Standard atomic weight A_{r}°(Ar)
- [39.792, 39.963]; 39.95±0.16 (abridged);

Argon in the periodic table
- Ne ↑ Ar ↓ Kr chlorine ← argon → potassium
- Atomic number (Z): 18
- Group: group 18 (noble gases)
- Period: period 3
- Block: p-block
- Electron configuration: [Ne] 3s^{2} 3p^{6}
- Electrons per shell: 2, 8, 8

Physical properties
- Phase at STP: gas
- Melting point: 83.81 K ​(−189.34 °C, ​−308.81 °F)
- Boiling point: 87.302 K ​(−185.848 °C, ​−302.526 °F)
- Density (at STP): 1.784 g/L
- when liquid (at b.p.): 1.3954 g/cm^{3}
- Triple point: 83.8058 K, ​68.89 kPa
- Critical point: 150.687 K, 4.863 MPa
- Heat of fusion: 1.18 kJ/mol
- Heat of vaporization: 6.53 kJ/mol
- Molar heat capacity: 20.85 J/(mol·K)
- Specific heat capacity: 521.902 J/(kg·K)
- Vapor pressure
| P (Pa) | 1 | 10 | 100 | 1 k | 10 k | 100 k |
| at T (K) |  | 47 | 53 | 61 | 71 | 87 |

Atomic properties
- Oxidation states: common: (none) 0
- Electronegativity: Pauling scale: no data
- Ionization energies: 1st: 1520.6 kJ/mol ; 2nd: 2665.8 kJ/mol ; 3rd: 3931 kJ/mol ; (more) ;
- Atomic radius: empirical: 31 pm
- Covalent radius: 106±10 pm
- Van der Waals radius: 188 pm
- Spectral lines of argon

Other properties
- Natural occurrence: primordial
- Crystal structure: ​face-centered cubic (fcc) (cF4)
- Lattice constant: a = 546.91 pm (at triple point)
- Thermal conductivity: 17.72×10^{−3} W/(m⋅K)
- Magnetic ordering: diamagnetic
- Molar magnetic susceptibility: −19.6×10^{−6} cm^{3}/mol
- Speed of sound: 323 m/s (gas, at 27 °C)
- CAS Number: 7440-37-1

History
- Naming: from the Greek ἀργόν, meaning 'lazy' or 'inactive', in reference to its inertness
- Discovery and first isolation: Lord Rayleigh and William Ramsay (1894)

Isotopes of argonv; e;
| Main isotopes |  |  | Decay |  |
| Isotope | abun­dance | half-life (t_{1/2}) | mode | pro­duct |
| ^{36}Ar | 0.334% | stable |  |  |
| ^{37}Ar | trace | 35.01 d | ε | ^{37}Cl |
| ^{38}Ar | 0.0630% | stable |  |  |
| ^{39}Ar | trace | 302 y | β^{−} | ^{39}K |
| ^{40}Ar | 99.6% | stable |  |  |
| ^{41}Ar | trace | 109.61 min | β^{−} | ^{41}K |
| ^{42}Ar | synth | 32.9 y | β^{−} | ^{42}K |

= Argon =

Argon is a chemical element; it has symbol Ar and atomic number 18. It is in group 18 of the periodic table and is a noble gas.

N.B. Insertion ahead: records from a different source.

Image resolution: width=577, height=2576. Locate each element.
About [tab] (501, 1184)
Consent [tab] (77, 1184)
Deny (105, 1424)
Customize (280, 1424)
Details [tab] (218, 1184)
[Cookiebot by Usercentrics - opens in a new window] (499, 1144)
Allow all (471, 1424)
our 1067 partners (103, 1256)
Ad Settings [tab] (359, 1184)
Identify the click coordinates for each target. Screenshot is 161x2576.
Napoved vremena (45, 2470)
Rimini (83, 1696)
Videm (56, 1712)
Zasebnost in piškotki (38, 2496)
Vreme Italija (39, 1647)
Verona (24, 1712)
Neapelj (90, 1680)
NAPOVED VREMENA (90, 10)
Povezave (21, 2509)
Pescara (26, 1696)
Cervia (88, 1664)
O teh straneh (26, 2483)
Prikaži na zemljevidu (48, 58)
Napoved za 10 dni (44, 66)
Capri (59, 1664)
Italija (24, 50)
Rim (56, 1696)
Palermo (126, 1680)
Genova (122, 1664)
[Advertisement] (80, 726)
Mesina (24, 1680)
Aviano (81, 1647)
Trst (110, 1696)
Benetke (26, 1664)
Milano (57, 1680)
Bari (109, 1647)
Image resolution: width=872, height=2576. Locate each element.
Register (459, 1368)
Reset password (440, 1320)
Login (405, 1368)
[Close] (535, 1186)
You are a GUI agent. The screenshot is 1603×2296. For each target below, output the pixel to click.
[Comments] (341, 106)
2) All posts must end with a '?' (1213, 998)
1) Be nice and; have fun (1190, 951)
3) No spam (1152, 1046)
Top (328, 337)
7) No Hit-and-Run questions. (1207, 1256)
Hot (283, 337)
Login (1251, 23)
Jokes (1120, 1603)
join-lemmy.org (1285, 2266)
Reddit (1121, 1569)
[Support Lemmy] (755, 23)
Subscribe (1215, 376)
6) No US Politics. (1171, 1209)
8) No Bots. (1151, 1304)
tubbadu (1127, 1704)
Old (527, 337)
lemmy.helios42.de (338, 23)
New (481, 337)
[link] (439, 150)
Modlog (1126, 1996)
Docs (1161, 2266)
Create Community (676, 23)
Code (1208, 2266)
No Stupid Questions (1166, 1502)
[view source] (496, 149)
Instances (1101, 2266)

Argon is the third most abundant gas in Earth's atmosphere, at 0.934% (9340 ppmv). It is more than twice as abundant as water vapor (which averages about 4000 ppmv, but varies greatly), 23 times as abundant as carbon dioxide (400 ppmv), and more than 500 times as abundant as neon (18 ppmv). Argon is the most abundant noble gas in Earth's crust, comprising 0.00015% of the crust.

Nearly all argon in Earth's atmosphere is radiogenic argon-40, derived from the decay of potassium-40 in Earth's crust. In the universe, argon-36 is by far the most common argon isotope, as it is the most easily produced by stellar nucleosynthesis in supernovas.

The name "argon" is derived from the Ancient Greek word ἀργόν, neuter singular form of ἀργός meaning 'lazy' or 'inactive', as a reference to the fact that the element undergoes almost no chemical reactions. The complete octet (eight electrons) in the outer atomic shell makes argon stable and resistant to bonding with other elements. Its triple point temperature of 83.8058 K is a defining fixed point in the International Temperature Scale of 1990.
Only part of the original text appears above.